James Pascoe Group owns both Whitcoulls and Farmers.
The Santa statue previously sat on top of Hobson St’s Farmers store before it became a Queen St icon at Whitcoulls. This picture is a postcard from the 60s. Source: The Lisa Truttman Collection.
Its chief financial officer, Kevin Turner, says the new Farmers store will open on Labour weekend in October.
There will be some activity around its opening, Turner says, but James Pascoe isn’t planning the major event launch that accompanied Topshop’s arrival.
The store will encompass three retail floors and total approximately 2,000 square metres.
It will exclude big-ticket items and whiteware but Turner says it will otherwise feature a full offering of fashion, apparel, lingerie, cosmetics, homewares, manchester and more.
The Whitcoulls flagship occupied its Queen St location for four decades.
It used to be in the company of Borders and Dymocks, but both have closed.
Borders Queen St’s closing down sale in 2012. Source: Chris Keall.
Now Unity Books on High St is the last bookshop left standing on the CBD’s main retail strip.
Unity High St owner Jo McColl says it’s a sad day for the book trade and for Auckland City.
The businesses had a symbiotic relationship; with each shop recommending the other if it didn’t have a book in stock.
However, McColl says business will no doubt increase; when Dymocks shut down in Wellington, Unity’s Wellington store was immediately far busier.
“It’ll increase the demand undoubtedly. That’s fine for us, personally, but it’s a terrible thing for the book trade. Publishers wont have an outlet for a large number of books,” she says.
Though bigger bookstores have been closing down nationwide, due to the popularity of online suppliers and eBooks, indie booksellers are holding up the backbone of the industry.
The last bookshop left standing on High St and Queen St.

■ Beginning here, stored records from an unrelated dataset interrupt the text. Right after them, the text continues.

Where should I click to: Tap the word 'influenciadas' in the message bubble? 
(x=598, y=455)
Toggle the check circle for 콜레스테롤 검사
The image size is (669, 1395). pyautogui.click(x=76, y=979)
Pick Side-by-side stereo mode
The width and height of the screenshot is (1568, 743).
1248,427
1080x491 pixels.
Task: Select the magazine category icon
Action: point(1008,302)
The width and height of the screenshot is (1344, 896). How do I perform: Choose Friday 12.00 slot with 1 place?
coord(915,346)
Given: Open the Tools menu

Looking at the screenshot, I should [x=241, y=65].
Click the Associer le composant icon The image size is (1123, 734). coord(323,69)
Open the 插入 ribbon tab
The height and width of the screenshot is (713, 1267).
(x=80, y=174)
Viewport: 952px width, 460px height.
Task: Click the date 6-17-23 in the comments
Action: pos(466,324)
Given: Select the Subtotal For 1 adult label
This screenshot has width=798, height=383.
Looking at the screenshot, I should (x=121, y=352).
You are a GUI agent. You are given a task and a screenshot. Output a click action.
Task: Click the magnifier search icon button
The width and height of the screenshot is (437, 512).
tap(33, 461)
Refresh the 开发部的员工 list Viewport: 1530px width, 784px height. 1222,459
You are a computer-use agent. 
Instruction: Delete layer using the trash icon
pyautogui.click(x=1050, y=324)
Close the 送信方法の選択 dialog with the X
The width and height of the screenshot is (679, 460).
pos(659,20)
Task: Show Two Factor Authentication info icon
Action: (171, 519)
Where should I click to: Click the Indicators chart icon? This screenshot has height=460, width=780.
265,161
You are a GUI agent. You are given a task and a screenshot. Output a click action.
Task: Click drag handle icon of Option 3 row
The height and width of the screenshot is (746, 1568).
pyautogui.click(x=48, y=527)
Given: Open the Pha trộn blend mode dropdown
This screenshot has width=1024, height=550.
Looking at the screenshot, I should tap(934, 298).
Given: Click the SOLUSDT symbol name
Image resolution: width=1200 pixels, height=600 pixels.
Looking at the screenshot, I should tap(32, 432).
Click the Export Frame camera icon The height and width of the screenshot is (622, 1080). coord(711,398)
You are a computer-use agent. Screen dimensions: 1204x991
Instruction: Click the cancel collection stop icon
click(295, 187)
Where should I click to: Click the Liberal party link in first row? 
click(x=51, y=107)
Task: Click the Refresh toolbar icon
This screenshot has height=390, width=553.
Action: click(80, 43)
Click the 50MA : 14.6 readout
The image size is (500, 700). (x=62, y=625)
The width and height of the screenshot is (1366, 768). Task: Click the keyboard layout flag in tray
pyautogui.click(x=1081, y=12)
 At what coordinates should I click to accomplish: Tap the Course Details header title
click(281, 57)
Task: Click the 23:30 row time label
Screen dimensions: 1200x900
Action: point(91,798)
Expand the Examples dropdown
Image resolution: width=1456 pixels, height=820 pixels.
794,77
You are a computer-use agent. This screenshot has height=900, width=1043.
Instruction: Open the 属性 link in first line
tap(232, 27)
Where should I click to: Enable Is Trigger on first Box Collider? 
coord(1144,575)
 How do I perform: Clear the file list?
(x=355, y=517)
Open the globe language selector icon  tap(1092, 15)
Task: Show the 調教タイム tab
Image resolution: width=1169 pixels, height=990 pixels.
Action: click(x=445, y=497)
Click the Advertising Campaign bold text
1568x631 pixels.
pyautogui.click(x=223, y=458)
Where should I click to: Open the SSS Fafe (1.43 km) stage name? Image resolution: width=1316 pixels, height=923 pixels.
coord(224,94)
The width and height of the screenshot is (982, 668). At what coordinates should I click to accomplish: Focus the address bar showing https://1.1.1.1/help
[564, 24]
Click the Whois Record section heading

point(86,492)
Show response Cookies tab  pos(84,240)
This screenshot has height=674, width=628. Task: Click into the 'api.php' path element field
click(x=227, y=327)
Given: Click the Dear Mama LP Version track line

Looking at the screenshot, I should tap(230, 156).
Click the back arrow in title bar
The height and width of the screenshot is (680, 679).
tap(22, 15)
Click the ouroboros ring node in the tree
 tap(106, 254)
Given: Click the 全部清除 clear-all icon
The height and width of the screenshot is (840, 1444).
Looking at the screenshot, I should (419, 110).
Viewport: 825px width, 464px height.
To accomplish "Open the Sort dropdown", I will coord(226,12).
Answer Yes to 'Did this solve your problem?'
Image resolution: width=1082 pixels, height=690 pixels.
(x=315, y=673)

Source: neatplaces.co.nz
McColl says independent bookshops have had the best financial year ever.
“It’s only getting better and better. The idea that books are dying is a beat up by the media,” McColl says.
She says indie booksellers are performing better than the likes of Whitcoulls because its customers are dedicated book readers.
“They always say, ‘I have 20 books sitting beside my bed I haven’t read and I’m still buying more’,” McColl says.
“If you’re a small business, you can adapt to demand very quickly. If a customer comes in and tells me about book, I can have it in two to three days. The big bookstores can never respond immediately. It’s a whole different ball game.”
Whitcoulls still has a store in Auckland’s Downtown Shopping Centre, but the centre will soon be demolished and replaced by a major retail and office development.
There’s no word about from James Pascoe Group about its plans for Whitcoulls once its last Auckland CBD store meets its demise.
UPDATE: This story originally stated that Unity Books High St was the last inner city bookshop left standing. This has since been amended, as the University Bookshop on Alfred St is another book store currently operating within the inner CBD.